Return the rows verbatim, starting at the line that contains "The image size is (180, 389)." and stopping after the final line of the rows, with both of those lines included. Leave the pictures out of your answer.

GIVEN INFORMATION:
_ _ _ _ _ _ _

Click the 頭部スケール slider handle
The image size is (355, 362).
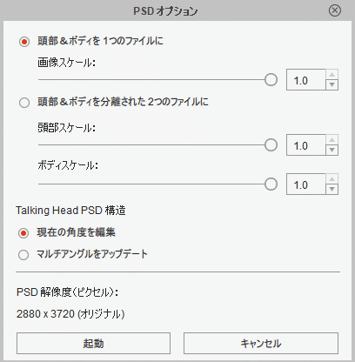tap(271, 145)
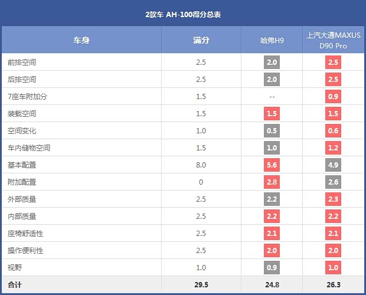The width and height of the screenshot is (366, 295).
Task: Click D90 Pro's gray 4.9 基本配置 score badge
Action: click(333, 165)
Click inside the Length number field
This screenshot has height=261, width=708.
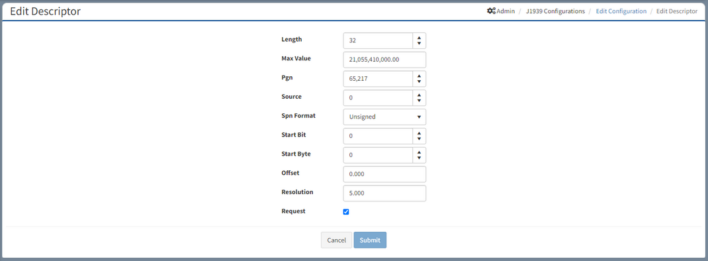[x=378, y=40]
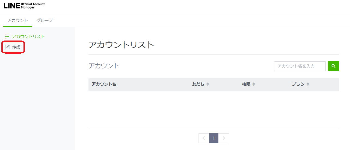Go to next page with right chevron
The image size is (350, 150).
coord(224,138)
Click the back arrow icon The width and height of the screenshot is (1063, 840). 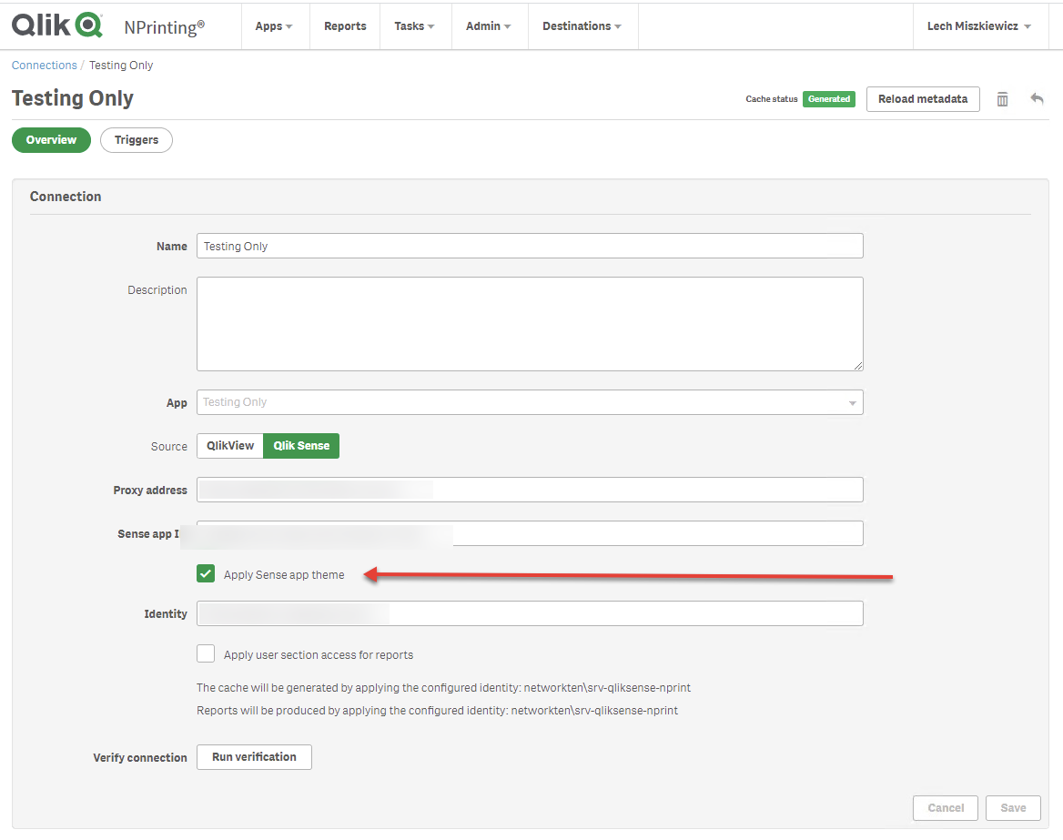pyautogui.click(x=1037, y=99)
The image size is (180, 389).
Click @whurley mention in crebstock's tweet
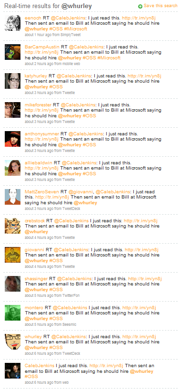[36, 232]
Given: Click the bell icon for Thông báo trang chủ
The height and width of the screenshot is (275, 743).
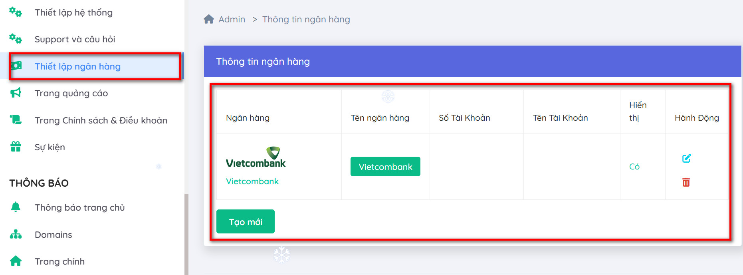Looking at the screenshot, I should [16, 207].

_ _ _ _ _ _ _

RESPONSE TO THIS TASK:
The image size is (180, 389).
Click @whurley mention in crebstock's tweet
[36, 232]
Given: Click the bell icon for Thông báo trang chủ
The height and width of the screenshot is (275, 743).
Looking at the screenshot, I should [16, 207].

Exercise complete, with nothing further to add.